Economic recovery in the Eurozone remains uncertain. The S&P Global Composite Purchasing Managers' Index (PMI) stood at 50.2 in February, staying above the critical 50 threshold but falling short of market expectations of 50.5.
Cyrus de la Rubia, an economist at Hamburg Commercial Bank, stated that the PMI figures do not indicate a recovery. "The stagnation in the manufacturing sector is only barely offset by modest growth in the services sector," he commented.
Factors Weighing on the European Economy
Economic growth in the Eurozone is struggling due to political uncertainty in its two largest economies, Germany and France, the ongoing war in Ukraine, and the persistent threat of U.S. trade tariffs.

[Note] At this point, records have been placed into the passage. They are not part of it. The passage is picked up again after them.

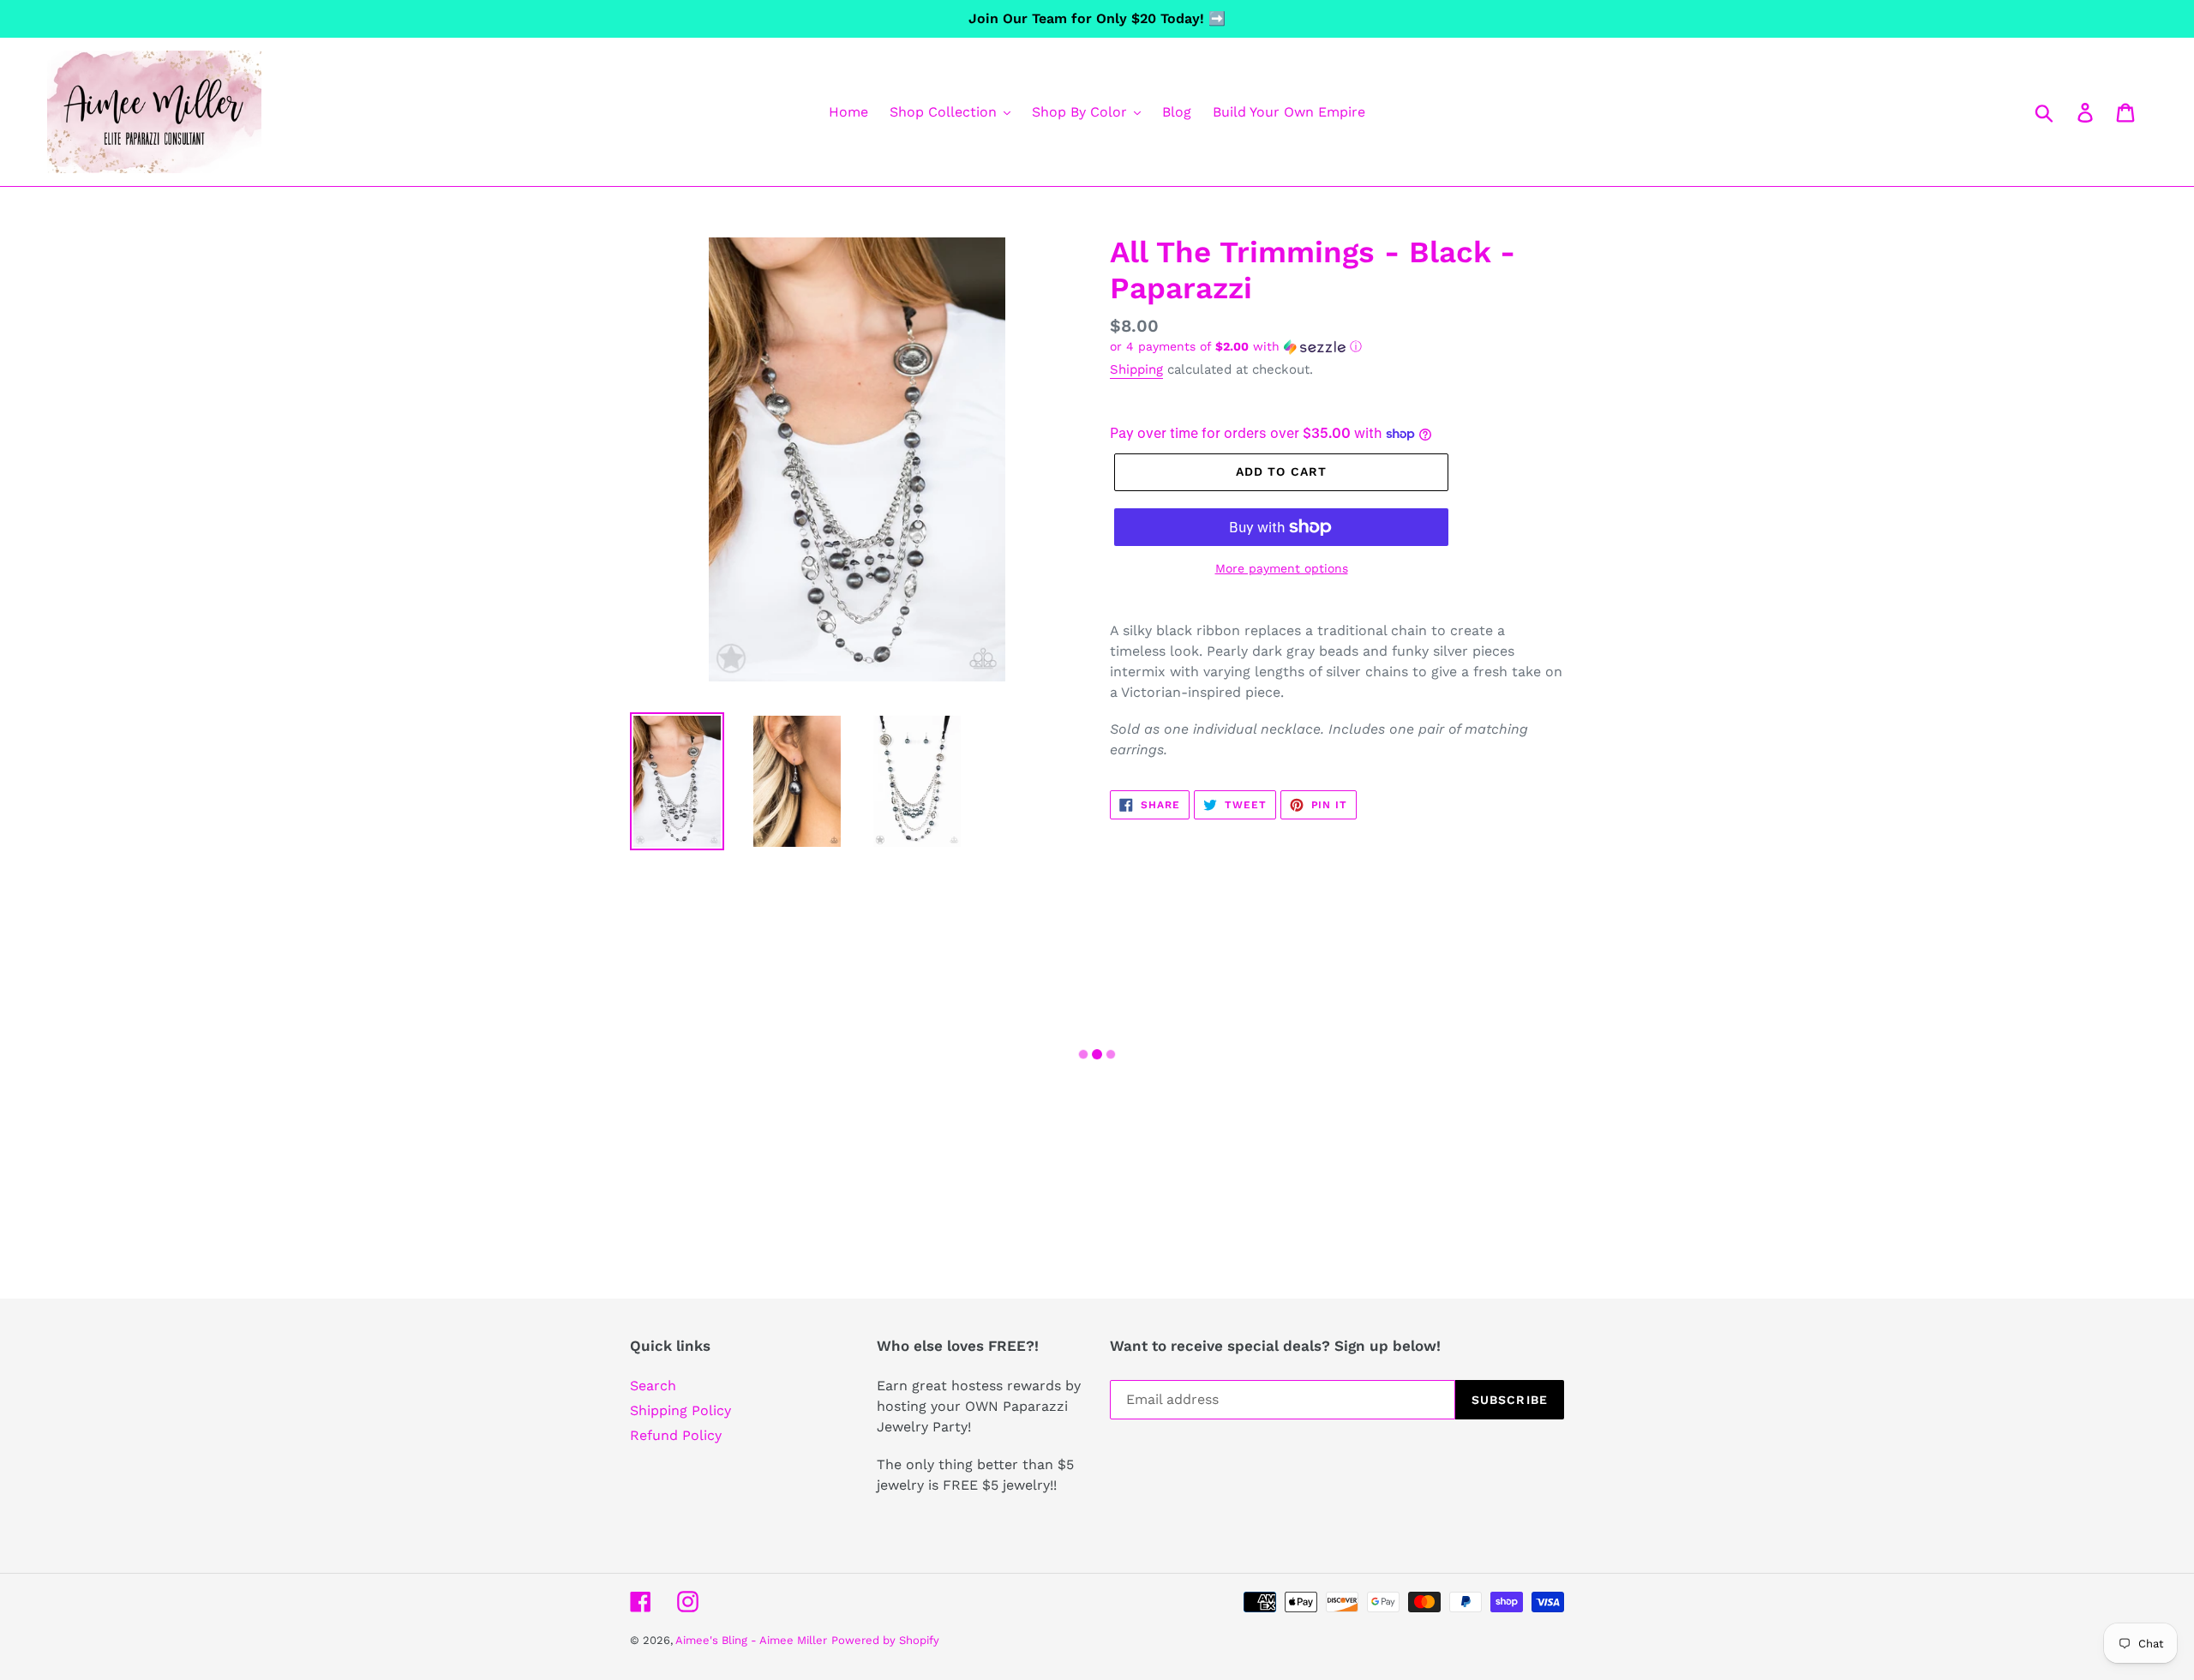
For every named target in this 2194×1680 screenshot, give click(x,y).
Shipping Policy (680, 1410)
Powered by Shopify (885, 1640)
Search (653, 1385)
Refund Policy (676, 1435)
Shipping (1136, 369)
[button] (1337, 347)
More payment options (1281, 568)
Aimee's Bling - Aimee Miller (751, 1640)
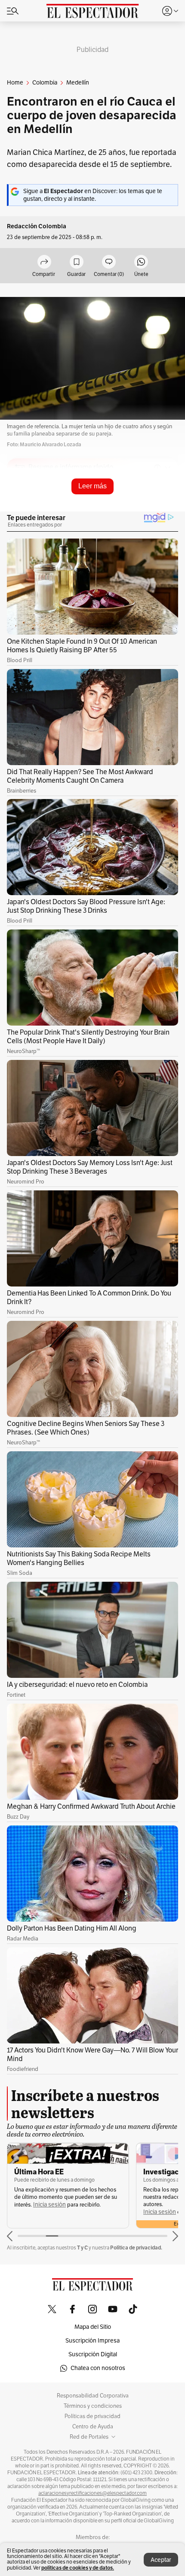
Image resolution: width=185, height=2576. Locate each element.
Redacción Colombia (36, 226)
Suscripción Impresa (92, 2340)
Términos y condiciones (93, 2406)
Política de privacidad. (136, 2247)
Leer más (92, 486)
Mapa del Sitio (92, 2327)
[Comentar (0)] (109, 262)
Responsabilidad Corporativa (93, 2396)
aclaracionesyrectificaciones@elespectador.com (92, 2493)
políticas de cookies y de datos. (77, 2567)
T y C (82, 2247)
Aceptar (161, 2560)
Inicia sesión (49, 2204)
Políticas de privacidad (92, 2416)
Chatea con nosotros (98, 2368)
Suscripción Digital (92, 2354)
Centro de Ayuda (92, 2427)
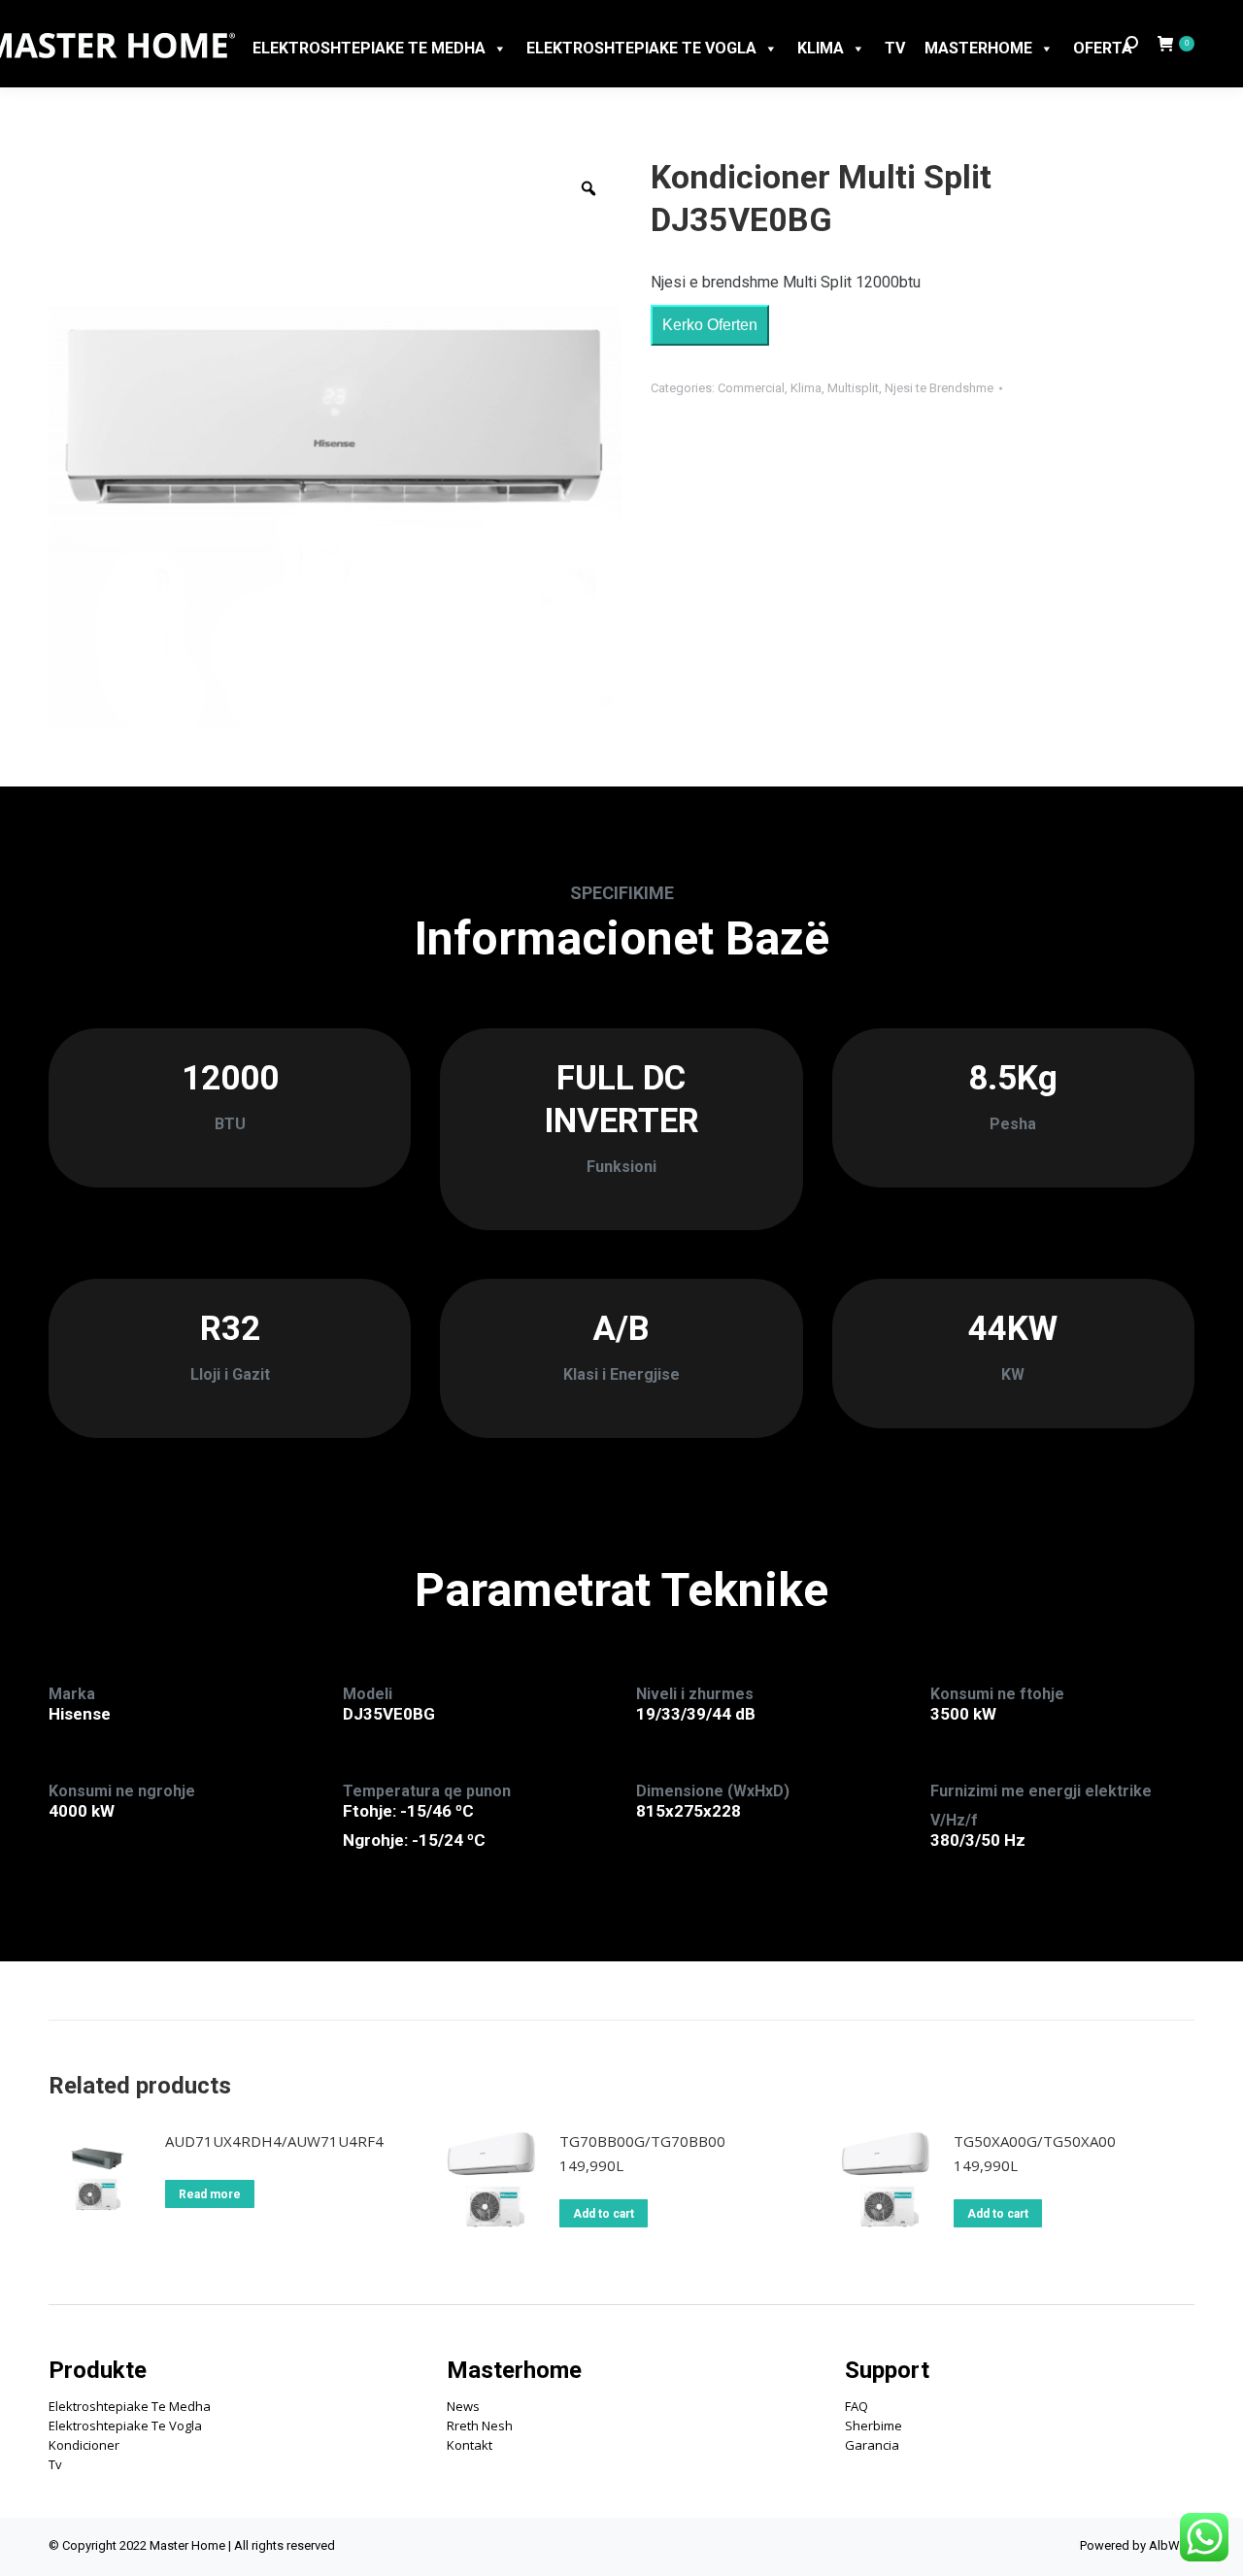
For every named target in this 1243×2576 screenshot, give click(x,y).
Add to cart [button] (603, 2214)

Recently, former U.S. President Donald Trump added to market concerns by signaling a weaker commitment to European defense in the future.
Germany Shows Optimism, France Struggles
In Germany, expectations surrounding the upcoming elections have provided a boost to business sentiment. Conservative leader Friedrich Merz’s promises to cut bureaucracy and stimulate investment have lifted market confidence, helping Germany’s composite PMI rise to 51, surpassing forecasts.
In contrast, France’s economic outlook remains weak. The country’s PMI fell to 44.5, significantly below the expected 47.6, signaling ongoing contraction in the French economy.
Since June, Eurozone PMI figures have hovered around the 50 mark. While the European Central Bank’s interest rate cuts have helped prevent a further decline, the long-anticipated recovery in consumer spending and corporate investment has yet to materialize. Inflation, however, is expected to return to 2% this year.